Na era Obama, Chefe de Estado de  que o actual Presidente Joe Biden foi Vice-Presidente, previa-se uma fase  de elevada cooperação e de uma eventual aproximação que iria cimentar o caminho para uma futura e prolongada "détente”, mas o clima de desconfiança e beligerância é tão alto que os dois países não perdem tempo com recriminações mútuas, acções para minar o papel de cada um na região e manter o actual clima de guerra não declarada, para o gáudio de extremistas nos dois lados. 

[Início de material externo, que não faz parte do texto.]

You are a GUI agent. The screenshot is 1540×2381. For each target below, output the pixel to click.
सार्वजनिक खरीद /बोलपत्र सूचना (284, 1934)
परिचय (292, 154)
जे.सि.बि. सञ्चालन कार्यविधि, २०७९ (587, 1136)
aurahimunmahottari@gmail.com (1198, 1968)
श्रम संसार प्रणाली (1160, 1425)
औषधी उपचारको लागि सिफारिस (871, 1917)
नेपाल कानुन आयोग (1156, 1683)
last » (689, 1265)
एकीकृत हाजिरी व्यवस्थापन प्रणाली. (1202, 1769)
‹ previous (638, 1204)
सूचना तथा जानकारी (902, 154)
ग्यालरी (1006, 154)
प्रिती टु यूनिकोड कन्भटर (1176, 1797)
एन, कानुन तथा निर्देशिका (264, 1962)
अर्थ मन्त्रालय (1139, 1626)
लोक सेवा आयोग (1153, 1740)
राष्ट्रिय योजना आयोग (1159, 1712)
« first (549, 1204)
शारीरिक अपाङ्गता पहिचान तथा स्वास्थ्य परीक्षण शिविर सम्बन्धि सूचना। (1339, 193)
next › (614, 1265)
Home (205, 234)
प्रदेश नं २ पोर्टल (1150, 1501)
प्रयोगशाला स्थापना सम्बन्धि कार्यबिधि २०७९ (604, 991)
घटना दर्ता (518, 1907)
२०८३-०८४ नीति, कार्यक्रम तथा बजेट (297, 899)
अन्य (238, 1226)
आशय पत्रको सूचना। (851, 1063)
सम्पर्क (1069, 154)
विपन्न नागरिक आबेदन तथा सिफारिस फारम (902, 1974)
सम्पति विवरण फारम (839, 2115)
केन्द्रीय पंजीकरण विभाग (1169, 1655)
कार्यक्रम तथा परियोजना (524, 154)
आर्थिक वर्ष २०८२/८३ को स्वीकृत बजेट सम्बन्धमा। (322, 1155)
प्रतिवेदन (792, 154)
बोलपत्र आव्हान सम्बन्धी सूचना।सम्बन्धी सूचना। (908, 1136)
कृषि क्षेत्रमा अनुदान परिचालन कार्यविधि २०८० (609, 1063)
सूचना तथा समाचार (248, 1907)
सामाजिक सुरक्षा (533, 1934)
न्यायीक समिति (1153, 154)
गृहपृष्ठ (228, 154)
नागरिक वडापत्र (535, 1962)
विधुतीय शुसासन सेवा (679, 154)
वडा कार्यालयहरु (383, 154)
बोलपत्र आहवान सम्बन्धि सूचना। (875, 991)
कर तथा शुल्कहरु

Os Estados Unidos acusam o Irão de ser, alegadamente, o "maior patrocinador do terrorismo” na região, com apoio a grupos como Hezzbollah, Hamas, Jihad Islâmica, houthies e uma rede de outros grupos armados xiitas localizados no Iraque. O Irão acusa os Estados Unidos de "ser o fomentador da desestabilização da região”, de atentar contra a soberania, com o apoio incondicional a Israel, de presença militar ilegal na Síria e no Iraque, razão pela qual usa os seus aliados para "pressionar” a retirada da maior potência militar mundial da região.

Sectores radicais em Israel e nos Estados Unidos, depois do ataque mortífero que custou a vida de três militares e o ferimento de 25 outros, na fronteira entre a Jordânia e a Síria, acto reivindicado por apoiados pelo Irão, defenderam que a Administração Biden deve atacar directamente o Irão, em solo iraniano, em vez de ir atrás dos seus aliados ou de militares do Exército dos Guardiães da Revolução Islâmica na Síria e Iraque.

Biden já explicou que os Estados Unidos poderão, se necessário, atacar directamente o Irão, uma perspectiva que poderá revestir o actual clima de "guerra por procuração” da confrontação directa, de consequências imprevisíveis para a região.

Militarmente, o Irão não tem como enfrentar, em pé de igualdade, o poderio militar americano, mas, assimetricamente, tem capacidade para causar estragos avultados aos seus interesses na região, a começar com ataques ao país que os iranianos entendem como a causa de toda a inimizade entre si, Israel. Depois, seguem-se as bases americanas na região, os porta-aviões,  "destroyers” e até navios comerciais que estão ou estarão todos ao alcance dos mísseis iranianos, além do papel que os aliados no Líbano, Iraque, Síria e Iémen.

Os dois países estão conscientes das consequências de uma eventual confrontação militar directa, razão pela qual nada indica que os Estados Unidos e o Irão se vão envolver em guerra aberta, salvo ataques cirúrgicos americanos e obviamente com respostas, igualmente, limitadas por parte do Irão.

Esperemos que, à semelhança do que aconteceu com o Iraque, em 2003, quando políticos e fazedores de opinião, nos média israelita e americano, "agitaram” para o derrube de Saddam Hussein, a pretexto das infundadas acusações de produção de armas de destruição em massa, não ocorra agora com justificações semelhantes e os políticos no Estados Unidos e Irão, com poder de decisão, aprendam com o que se passou com a invasão ao Iraque.